Job 1 ▸ Copy these lines of the listing verbatim, beginning with the line that contains "You are a GUI" and continuing through the line that contains "The image size is (664, 502).", both included.

This is a new phrase to me, but here’s my advice to any woman told that this week: I would stay the course and wear your usual “business casual” to work until you see your female superiors dressing differently. My guess is that this email is intended for the men, who may now be able to include polo shirts, short-sleeved shirts, and khaki pants in the mix. (To any male summer associates who are reading this blog: I’d be shocked — shocked! — if this email was the firm’s way of encouraging you to wear shorts to work during the week.)

I’m curious to hear what the readers say about this, but my attitude is that if you’re dressing properly for summer (for “business casual”) that most women are already sitting pretty, whether it’s Hot or Very Very Hot. For example:

  • If you’re wearing dresses or skirts, you already have a built-in ventilation system. If you’ve been wearing pantyhose to work, my guess is that you can relax that for the next week and skip the hose (but keep a pair or two in your office in case you’re called to a big meeting).
  • If you’ve been smart purchasing your summer wardrobe, fabrics like linen, cotton, and silk all breathe very easily. If you’ve worried that you look too “wrinkled” for work, I would also take this “comfortable casual” as an invitation to not worry about the wrinkles.

Job 2 ▸ In the post on summer business casual, why does the writer recommend keeping a pair or two of pantyhose in the office while skipping them for the week?

Data section ▸
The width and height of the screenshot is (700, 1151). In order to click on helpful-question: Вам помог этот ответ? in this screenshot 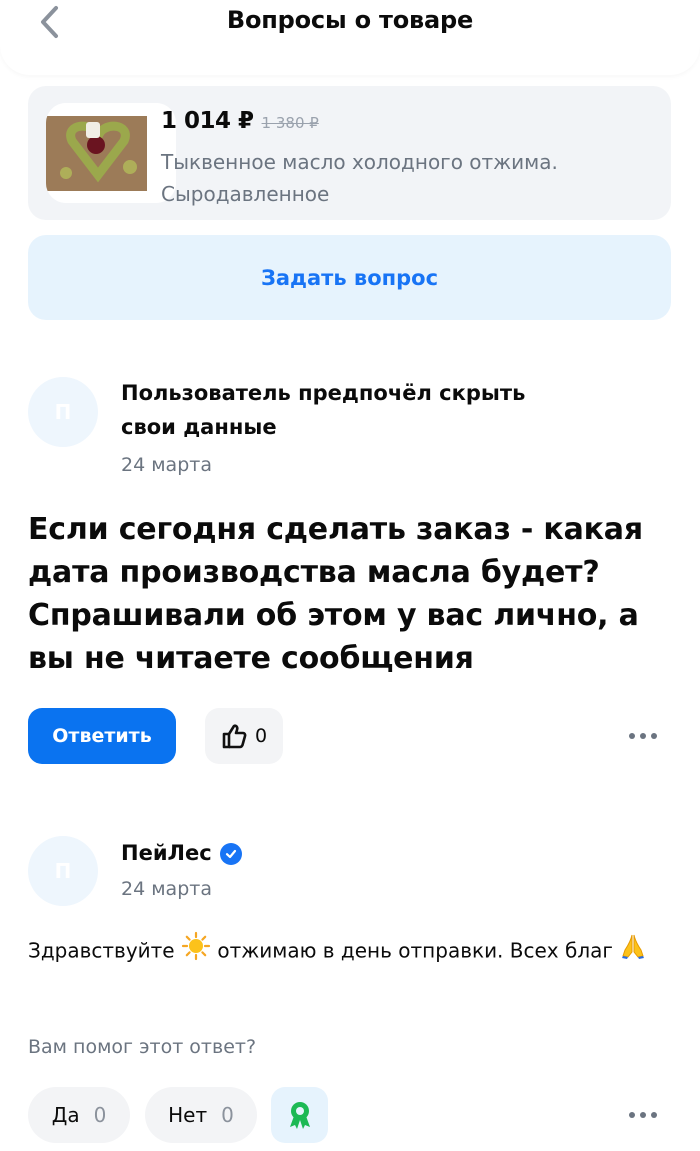, I will do `click(142, 1047)`.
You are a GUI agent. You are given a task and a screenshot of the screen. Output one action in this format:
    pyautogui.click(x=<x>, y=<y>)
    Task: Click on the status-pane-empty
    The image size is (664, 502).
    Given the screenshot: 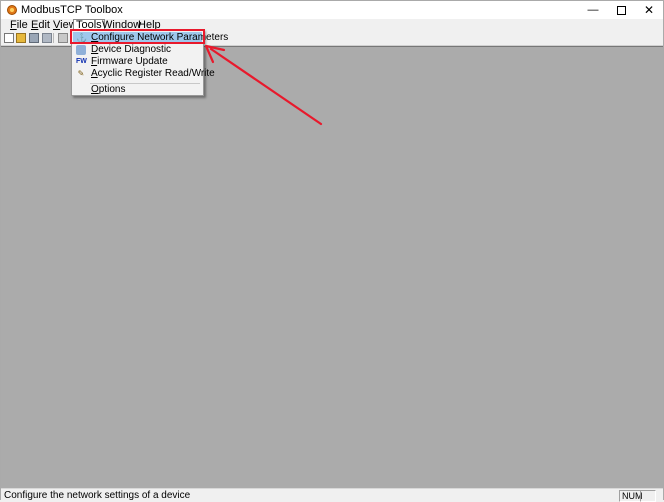 What is the action you would take?
    pyautogui.click(x=648, y=496)
    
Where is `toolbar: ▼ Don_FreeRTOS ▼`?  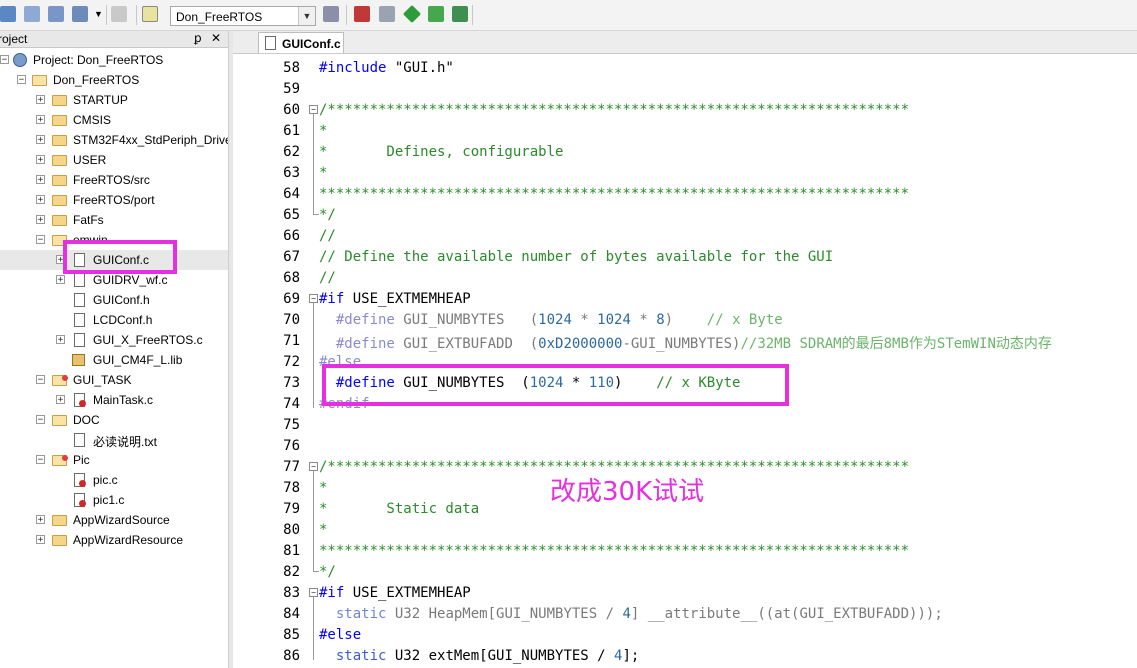
toolbar: ▼ Don_FreeRTOS ▼ is located at coordinates (568, 16).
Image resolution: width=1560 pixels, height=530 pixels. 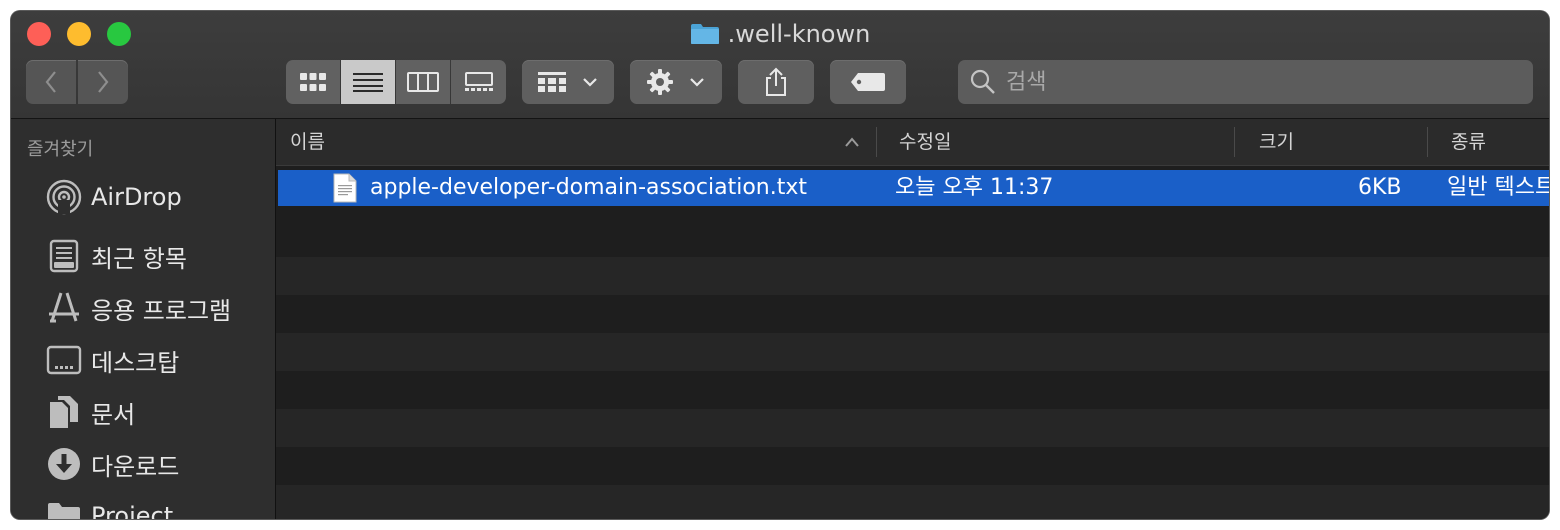 What do you see at coordinates (1468, 142) in the screenshot?
I see `column-header-kind: 종류` at bounding box center [1468, 142].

Task answer 1 ▸
You are a GUI agent. You are given a task and a screenshot of the screen. Output one action in this format:
    pyautogui.click(x=<x>, y=<y>)
    Task: Click on the status-pane-empty
    The image size is (664, 502).

Task answer 2 ▸ The writer recommends skipping pantyhose for the week but keeping a pair or two in the office in case you're called to a big meeting.